* [OBJECTIVE]: Count the lines of the material below that contain the string "height". Reply with the number only.

* [DATA SHOWN]:
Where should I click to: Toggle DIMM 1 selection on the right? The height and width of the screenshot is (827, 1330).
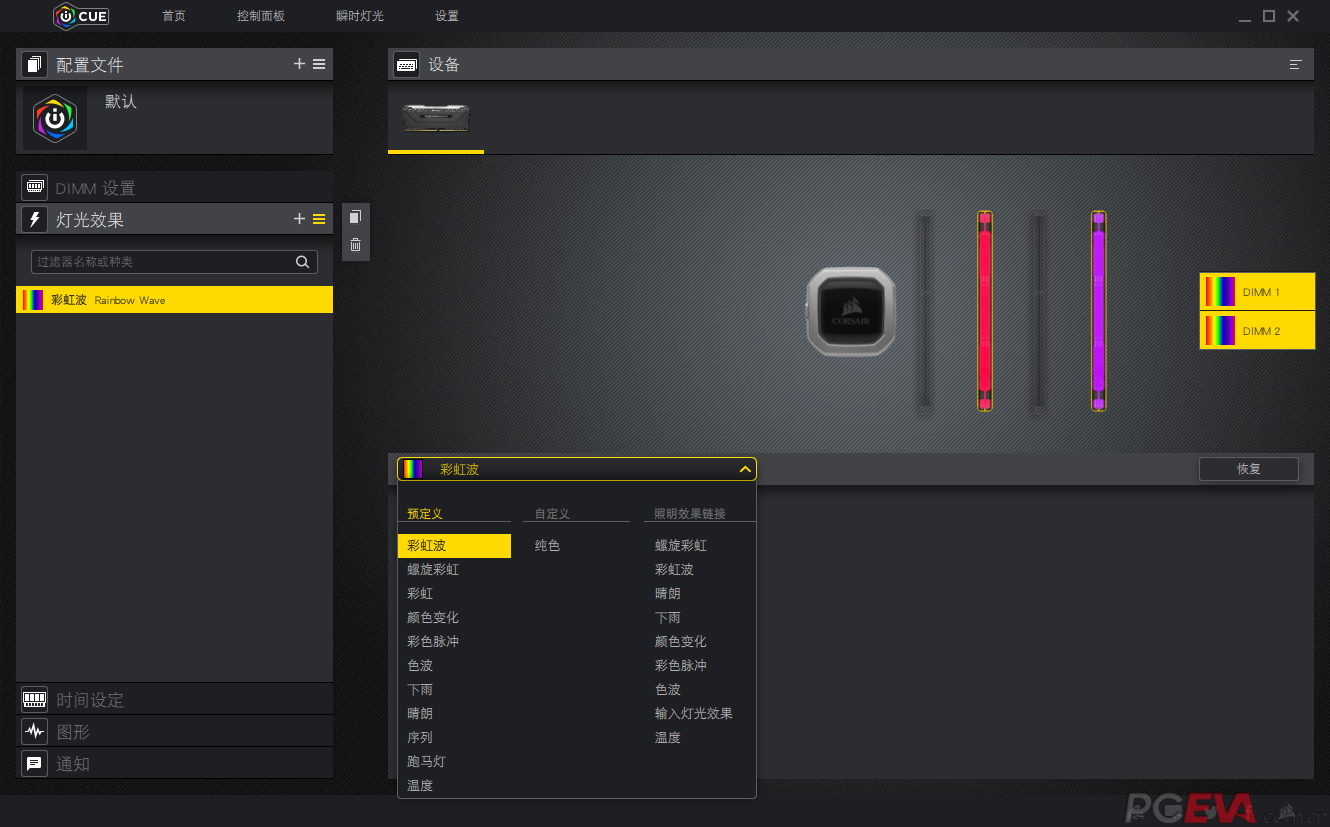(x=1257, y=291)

...

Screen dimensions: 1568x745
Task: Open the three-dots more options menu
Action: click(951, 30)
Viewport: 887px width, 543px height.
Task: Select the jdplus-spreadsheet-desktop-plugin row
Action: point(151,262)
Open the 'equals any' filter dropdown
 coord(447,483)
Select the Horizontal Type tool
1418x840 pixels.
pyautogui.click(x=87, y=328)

--

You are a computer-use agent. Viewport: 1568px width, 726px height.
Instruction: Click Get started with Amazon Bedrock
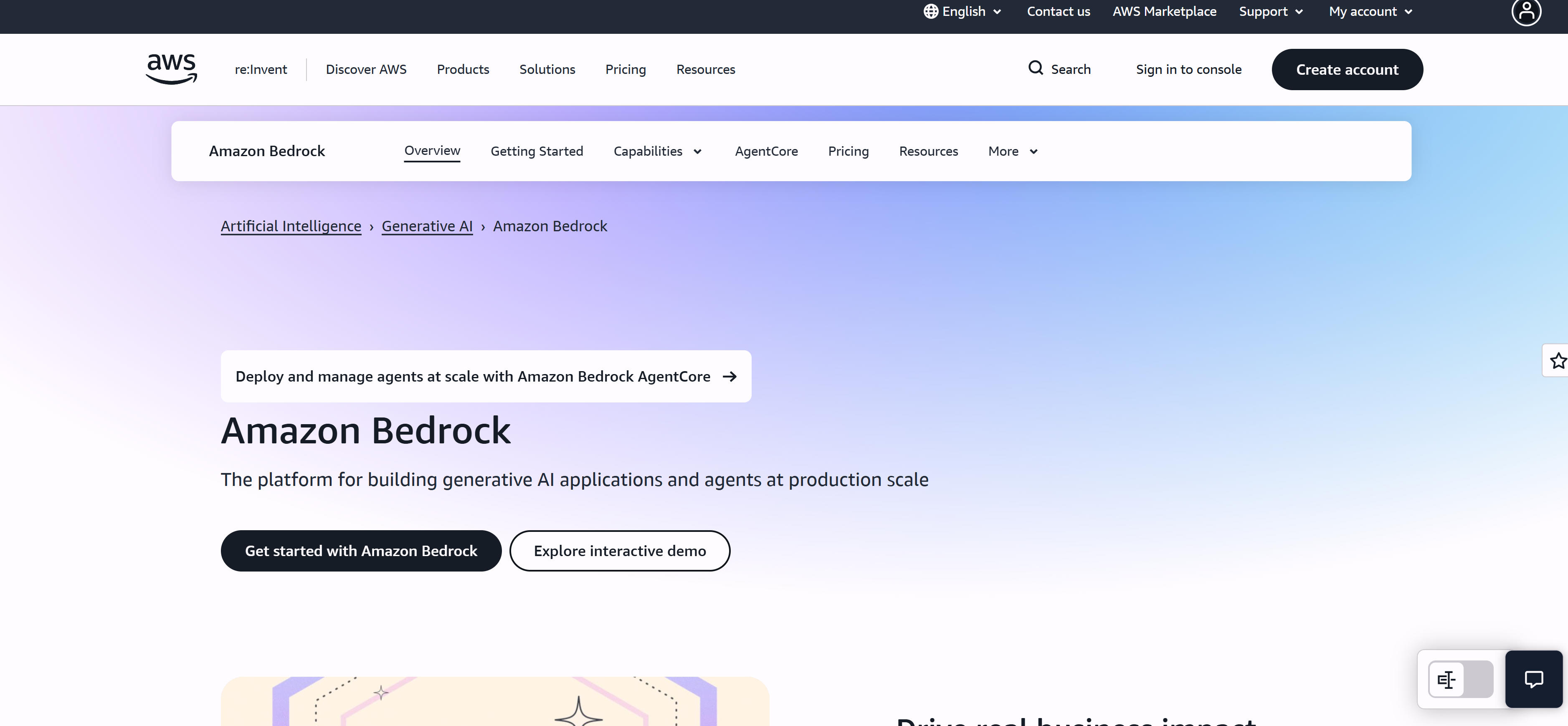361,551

* [PROBLEM SOLUTION]: 3